[[ Working data, beginning ]]
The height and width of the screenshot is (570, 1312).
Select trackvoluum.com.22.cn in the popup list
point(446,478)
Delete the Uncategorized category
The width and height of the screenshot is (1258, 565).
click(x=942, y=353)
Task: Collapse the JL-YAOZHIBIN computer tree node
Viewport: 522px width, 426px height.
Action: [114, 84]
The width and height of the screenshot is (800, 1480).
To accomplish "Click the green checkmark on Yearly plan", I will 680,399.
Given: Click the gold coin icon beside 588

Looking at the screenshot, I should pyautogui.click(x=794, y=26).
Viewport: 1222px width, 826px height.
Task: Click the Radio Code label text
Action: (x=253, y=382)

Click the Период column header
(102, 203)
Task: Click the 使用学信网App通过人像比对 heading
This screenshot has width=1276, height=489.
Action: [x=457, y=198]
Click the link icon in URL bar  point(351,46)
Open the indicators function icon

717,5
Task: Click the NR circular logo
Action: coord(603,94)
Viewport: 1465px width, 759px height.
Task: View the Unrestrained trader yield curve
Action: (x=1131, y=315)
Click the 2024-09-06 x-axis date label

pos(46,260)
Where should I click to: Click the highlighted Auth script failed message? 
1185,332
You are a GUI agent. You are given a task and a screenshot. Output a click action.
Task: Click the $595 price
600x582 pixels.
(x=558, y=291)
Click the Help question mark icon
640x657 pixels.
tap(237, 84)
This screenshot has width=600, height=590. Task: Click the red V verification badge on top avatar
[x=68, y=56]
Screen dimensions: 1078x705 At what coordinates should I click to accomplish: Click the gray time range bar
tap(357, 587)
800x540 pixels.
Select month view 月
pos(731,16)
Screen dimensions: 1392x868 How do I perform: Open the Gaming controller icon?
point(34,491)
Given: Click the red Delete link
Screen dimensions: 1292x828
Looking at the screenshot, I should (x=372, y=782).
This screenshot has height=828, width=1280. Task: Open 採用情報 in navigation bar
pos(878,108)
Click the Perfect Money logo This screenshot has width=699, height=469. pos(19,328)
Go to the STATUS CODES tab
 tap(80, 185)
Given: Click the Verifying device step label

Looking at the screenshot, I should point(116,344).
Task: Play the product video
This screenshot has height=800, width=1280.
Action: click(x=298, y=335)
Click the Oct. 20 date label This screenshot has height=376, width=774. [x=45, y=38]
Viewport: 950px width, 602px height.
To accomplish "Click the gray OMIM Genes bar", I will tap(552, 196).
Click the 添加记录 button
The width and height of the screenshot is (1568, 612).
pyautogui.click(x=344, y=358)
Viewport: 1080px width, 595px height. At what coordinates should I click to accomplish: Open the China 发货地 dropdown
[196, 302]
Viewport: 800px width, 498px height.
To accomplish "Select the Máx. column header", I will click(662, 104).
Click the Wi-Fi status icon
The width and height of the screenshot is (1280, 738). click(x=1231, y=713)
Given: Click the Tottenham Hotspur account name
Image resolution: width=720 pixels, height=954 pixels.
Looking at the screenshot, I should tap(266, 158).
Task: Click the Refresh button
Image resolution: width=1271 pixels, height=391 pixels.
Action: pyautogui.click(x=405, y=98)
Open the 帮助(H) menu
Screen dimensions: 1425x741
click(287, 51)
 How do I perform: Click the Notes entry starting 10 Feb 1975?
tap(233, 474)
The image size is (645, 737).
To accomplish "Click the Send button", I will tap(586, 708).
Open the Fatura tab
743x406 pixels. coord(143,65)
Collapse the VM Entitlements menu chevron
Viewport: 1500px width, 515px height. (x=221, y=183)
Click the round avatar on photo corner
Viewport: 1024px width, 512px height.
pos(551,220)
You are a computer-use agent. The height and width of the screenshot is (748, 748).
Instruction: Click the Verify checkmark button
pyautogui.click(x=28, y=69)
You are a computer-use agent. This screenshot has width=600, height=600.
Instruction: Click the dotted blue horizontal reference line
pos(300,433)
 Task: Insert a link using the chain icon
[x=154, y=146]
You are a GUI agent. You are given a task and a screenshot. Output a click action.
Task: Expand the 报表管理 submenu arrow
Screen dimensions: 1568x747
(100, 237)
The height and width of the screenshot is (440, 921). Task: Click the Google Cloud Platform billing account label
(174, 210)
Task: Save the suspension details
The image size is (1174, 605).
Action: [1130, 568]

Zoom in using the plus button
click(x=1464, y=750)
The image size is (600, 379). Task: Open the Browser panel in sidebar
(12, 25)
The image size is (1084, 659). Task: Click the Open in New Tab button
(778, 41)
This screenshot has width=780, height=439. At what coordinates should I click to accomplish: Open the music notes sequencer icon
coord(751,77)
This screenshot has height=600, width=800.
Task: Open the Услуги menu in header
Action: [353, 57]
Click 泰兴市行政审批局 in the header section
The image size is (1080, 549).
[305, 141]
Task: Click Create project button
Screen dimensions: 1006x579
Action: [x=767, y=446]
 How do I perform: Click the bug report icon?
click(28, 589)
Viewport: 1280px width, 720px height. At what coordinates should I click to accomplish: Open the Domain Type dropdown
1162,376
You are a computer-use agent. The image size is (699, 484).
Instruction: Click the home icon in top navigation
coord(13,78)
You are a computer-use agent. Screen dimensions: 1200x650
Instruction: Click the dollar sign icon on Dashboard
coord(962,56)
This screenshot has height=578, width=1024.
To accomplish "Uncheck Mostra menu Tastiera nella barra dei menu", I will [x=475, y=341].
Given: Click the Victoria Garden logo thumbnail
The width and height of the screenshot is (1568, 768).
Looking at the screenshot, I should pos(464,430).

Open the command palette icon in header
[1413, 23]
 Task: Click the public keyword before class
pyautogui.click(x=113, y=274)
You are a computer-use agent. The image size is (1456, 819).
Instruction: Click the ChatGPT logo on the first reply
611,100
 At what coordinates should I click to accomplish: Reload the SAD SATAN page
[[ Working data, end ]]
What is needed.
Within the listing above, give again exactly every line from the line with "Where should I" through the line with "Task: Click the Refresh button", both included, and no other line.

Completed exercise.
Where should I click to: Click the highlighted Auth script failed message? 
1185,332
You are a GUI agent. You are given a task and a screenshot. Output a click action.
Task: Click the $595 price
600x582 pixels.
(x=558, y=291)
Click the Help question mark icon
640x657 pixels.
tap(237, 84)
This screenshot has width=600, height=590. Task: Click the red V verification badge on top avatar
[x=68, y=56]
Screen dimensions: 1078x705 At what coordinates should I click to accomplish: Click the gray time range bar
tap(357, 587)
800x540 pixels.
Select month view 月
pos(731,16)
Screen dimensions: 1392x868 How do I perform: Open the Gaming controller icon?
point(34,491)
Given: Click the red Delete link
Screen dimensions: 1292x828
Looking at the screenshot, I should (x=372, y=782).
This screenshot has height=828, width=1280. Task: Open 採用情報 in navigation bar
pos(878,108)
Click the Perfect Money logo This screenshot has width=699, height=469. pos(19,328)
Go to the STATUS CODES tab
 tap(80, 185)
Given: Click the Verifying device step label

Looking at the screenshot, I should point(116,344).
Task: Play the product video
This screenshot has height=800, width=1280.
Action: click(x=298, y=335)
Click the Oct. 20 date label This screenshot has height=376, width=774. [x=45, y=38]
Viewport: 950px width, 602px height.
To accomplish "Click the gray OMIM Genes bar", I will tap(552, 196).
Click the 添加记录 button
The width and height of the screenshot is (1568, 612).
pyautogui.click(x=344, y=358)
Viewport: 1080px width, 595px height. At what coordinates should I click to accomplish: Open the China 发货地 dropdown
[196, 302]
Viewport: 800px width, 498px height.
To accomplish "Select the Máx. column header", I will click(662, 104).
Click the Wi-Fi status icon
The width and height of the screenshot is (1280, 738). click(x=1231, y=713)
Given: Click the Tottenham Hotspur account name
Image resolution: width=720 pixels, height=954 pixels.
Looking at the screenshot, I should tap(266, 158).
Task: Click the Refresh button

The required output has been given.